Coles boss craves more as turnaround gathers momentum
Ian McLeod, the Managing Director of Coles, is craving faster progress but has maintained that the supermarket chain is on track in their five-year turnaround.
“I always would like to be progressing faster, but I think you have to recognise that this is a very significant turnaround which will take time, so on the basis of where we would expect to be at this stage in the turnaround, we’re on track and we’re making encouraging progress, but we’re at the start of what’s going to be a very long journey,” he told Business Spectator.
“One thing is that in Coles, there is a solid bedrock of people and there is high potential. There are a number of people in Coles that have been part of the Coles organisation when it was successful and effectively, through no fault of their own, they’ve seen the company degenerate and lose its way and as a result of that there are a number of different aspects of the organisation that need to be changed and the team that have been put in place at a senior level have a high level of skill and experience and are very motivated and determined to see that change through.”
Mr McLeod, who last year admitted that some stores “horrified” him when he first arrived in Australia, suggested that the changes required were not dissimilar to those in his previous jobs at Asda in the UK and Wal-Mart in Germany. “…There is nothing that I’ve come across in Coles that I haven’t come across before.
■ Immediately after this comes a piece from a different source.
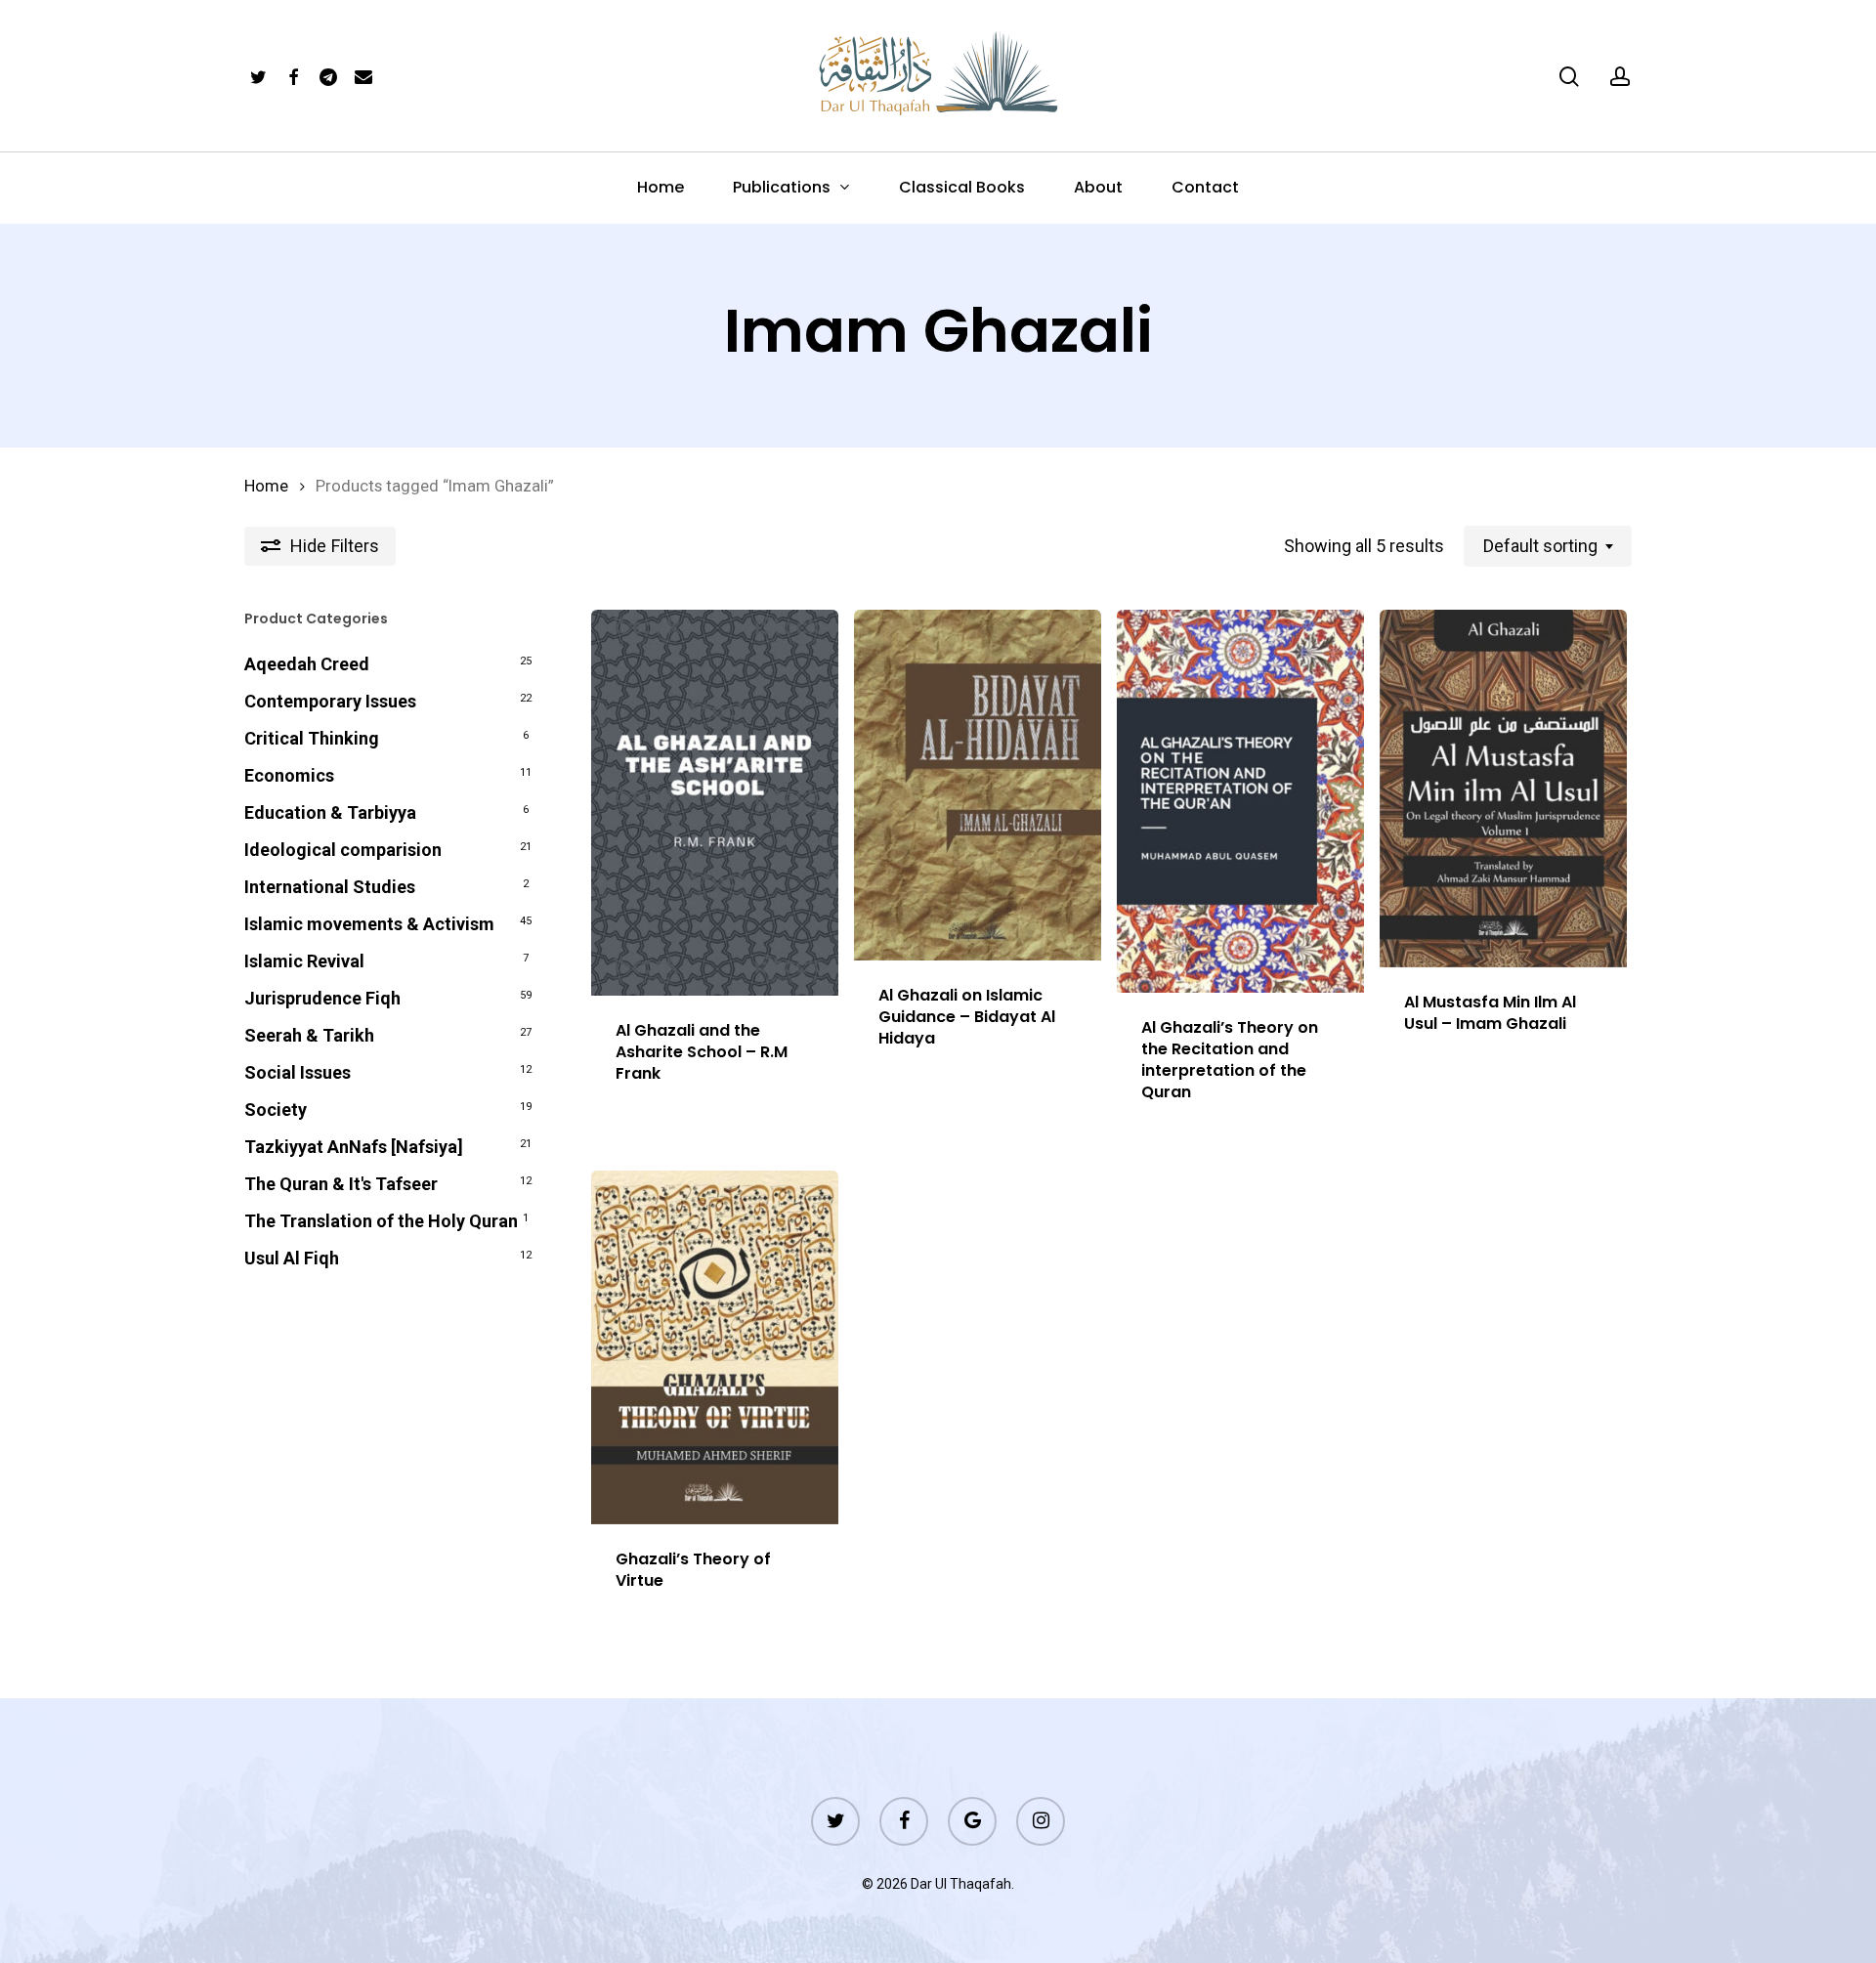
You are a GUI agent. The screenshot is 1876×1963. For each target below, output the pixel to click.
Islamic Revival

I may not have come across them all at the same time before, but I’ve always come across them,” he added in the Business Spectator interview.
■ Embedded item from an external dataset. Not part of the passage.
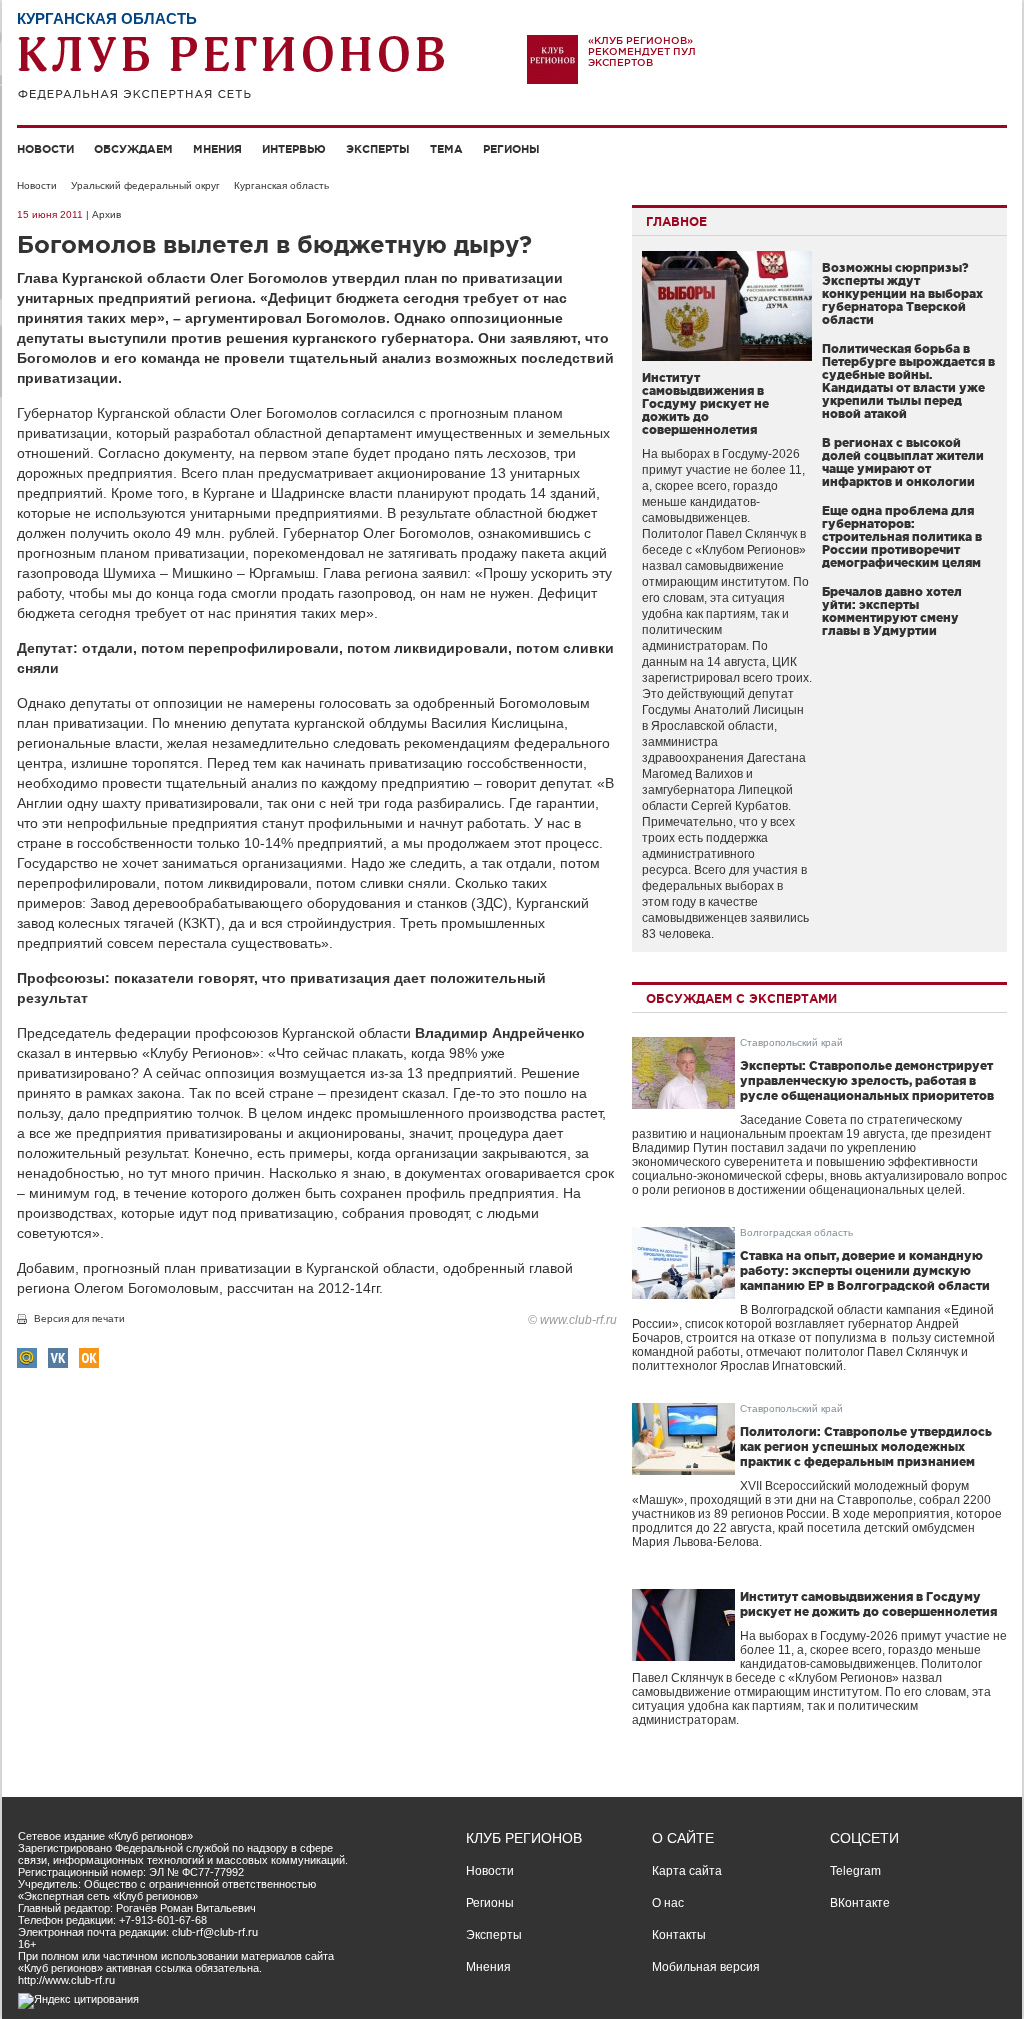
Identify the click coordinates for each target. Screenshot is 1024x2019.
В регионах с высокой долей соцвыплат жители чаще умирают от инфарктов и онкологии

On-shelf availability has been a key focus for the company in the early stages of the turnaround, with changes in supply chain management now heading towards completion. Mr McLeod attributed some of the growth in sales over the course of the year-to-date to greater shelf availability and said they were expecting further improvement by optimising the potential of a more efficient network – which now has almost half the number of national distribution centres as they did upon Wesfarmers’ takeover.
Mr McLeod reinforced the notion that private label had gained traction in the past year as consumers become more prudent, and anticipates demand to be maintained even as economic concerns ease.
“…The (private label) range is an important part of our product mix and what we’re seeing is improvements in its performance,” he advised. “(And) I think if … we are focused on making sure that the quality of the products deliver for the customer, then if they have enjoyed eating those products and believe they deliver good quality for them … regardless of the economic circumstances, they will continue to buy them.”
An extension of their focus on value beyond private label is the recently launched “Feed your family for under $10”, an advertising campaign similar to the very successful “Feed your family for a fiver” boast by Sainsbury’s in the UK last year. The move has already begun “resonating with the consumer”, according to Mr McLeod.
The company lags main rival Woolworths on key measures, but sales growth in the first three quarters has provided optimism that growth in the gulf between the two has begun moderating. First quarter like-for-like sales grew 1.3%, before rising 3.8% in the second quarter and surpassing the rate of inflation for the first time this financial year with a 6% lift in the third quarter. However, upon announcing the third quarter results last month, Mr McLeod warned that growth is likely to stagnate at some point during the turnaround of a business that had been “neglected” for many years.